Sono trascorsi ormai più di dieci anni da quando, il 31 ottobre del 2002, crollò l’edificio che ospitava la scuola elementare di San Giuliano di Puglia, l’unico a cedere di schianto durante il terremoto del Molise. Quel giorno a scuola, con i quattro insegnanti e i due bidelli, c’erano cinquantotto bambini. Ventisette, insieme a un’insegnante, morirono.
Sei anni dopo, a Rivoli. Questa volta senza scosse di terremoto, crollò il soffitto dell’aula di un liceo scientifico, il Darwin, e lì perse la vita David, diciassette anni, in classe insieme ai suoi compagni della quarta A. Il ministro dell’Istruzione di allora, la non dimenticata Mariastella Gelmini, parlò di “tragedia incomprensibile”.
Ma sono poche, in questo nostro Paese che rincorre sempre le stesse “emergenze”, le cose davvero “incomprensibili”. Come nel caso dell’edilizia scolastica, dove le emergenze sono ben note, almeno da quando, nel 1996, venne istituita un’Anagrafe apposita (a tutt’oggi in verità non ancora completa). Qual è, quattro anni dopo la tragedia di Rivoli, lo stato dell’edilizia scolastica in Italia? Resta pessimo, nonostante i finanziamenti che di tanto in tanto arrivano (l’ultimo, pari a 111 milioni e 800mila euro, è contenuto nel DM del 3 ottobre 2012) ma di cui spesso si perdono le tracce. Con le consuete, enormi differenze territoriali, soprattutto tra Nord e Sud, lo stato delle scuole frequentato dai nostri bambini e ragazzi resta in larga parte pessimo. Come riporta la XIII edizione di “Ecosistema scuola”, si tratta di “un patrimonio edilizio vetusto che per quasi il 60% è stato costruito prima dell’entrata in vigore della normativa antisismica [1974, N.d.R.], che per il 33,70% si trova in aree a rischio sismico e per il 10,67% in aree ad alto rischio idrogeologico; e che gli enti locali proprietari dichiarano che per quasi il 36% ha necessità di interventi di manutenzione urgenti”. La prima necessità rimane ancora quella della messa a norma: quasi metà degli edifici “non possiede le certificazioni di agibilità e sono ancora tantissime, più del 65%, le scuole che non possiedono il certificato di prevenzione incendi”.

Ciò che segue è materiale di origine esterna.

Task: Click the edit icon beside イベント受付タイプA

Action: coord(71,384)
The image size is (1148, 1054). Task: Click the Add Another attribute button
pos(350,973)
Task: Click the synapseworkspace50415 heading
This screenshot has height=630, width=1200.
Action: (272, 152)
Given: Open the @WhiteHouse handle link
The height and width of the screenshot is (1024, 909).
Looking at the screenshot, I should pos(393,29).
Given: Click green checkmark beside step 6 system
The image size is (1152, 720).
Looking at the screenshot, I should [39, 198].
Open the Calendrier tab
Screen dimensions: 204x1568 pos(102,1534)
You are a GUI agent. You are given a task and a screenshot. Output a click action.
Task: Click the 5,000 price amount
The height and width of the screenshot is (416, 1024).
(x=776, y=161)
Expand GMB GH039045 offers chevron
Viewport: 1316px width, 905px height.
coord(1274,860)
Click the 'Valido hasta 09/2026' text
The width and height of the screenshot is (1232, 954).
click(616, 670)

Anche questa è crisi della scuola, messa in dubbio del mandato costituzionale, conferma dei presupposti che continuano a fare del nostro sistema formativo uno dei più arretrati. Come sempre con le eccezioni, certo. Ci sono le “eccellenze”, di cui di tanto in tanto ci vantiamo. Ma nel complesso, al di là dell’aspetto fondamentale legato alla sicurezza, anche i dati concretissimi relativi allo stato di cattiva manutenzione se non di vero e proprio abbandono di molte classi, delle palestre, dei cortili confermano un’attenzione del tutto insufficiente (per usare un eufemismo) verso la prima delle priorità di qualsiasi azione di governo responsabile. La scuola è nei programmi elettorali, certo. Ma spesso e volentieri resta sfumata nelle indicazioni di principio, sacrosante ma largamente insufficienti. E resta, soprattutto, al di fuori del vorticoso dibattito elettorale di queste settimane. E ciò, senza pregiudiziali di alcun tipo, non può che portare a mettere in dubbio che il funzionamento del nostro apparato formativo possa costituire un problema centrale per il governo che verrà, a differenza di quanto accade nei Paesi che ci piace citare come esempio per molti altri aspetti della vita pubblica. In uno Stato declinante, alla ricerca di nuova legittimità ma ancora preda delle peggiori cattive intenzioni di una larga fetta della classe politica, niente può davvero essere ricostruito senza un investimento serio e programmato, anche di lungo periodo, su un sistema formativo che appare ogni anno più debole e la cui debolezza viene confermata da tutte le evidenze empiriche. Se chi si candida a guidare la prossima legislatura ne tenesse conto e ne parlasse in campagna elettorale con argomenti convincenti, saremmo un passo avanti. Se si abbandonassero stili di comunicazione demagogici come quelli ostentati dal governo uscente, che per promuovere la scuola pubblica ricorse a spot patinati come quello della campagna “Porta a scuola i tuoi sogni” raccontando una scuola che non esiste, famiglie, studenti e insegnati, almeno, non si sentirebbero presi in giro.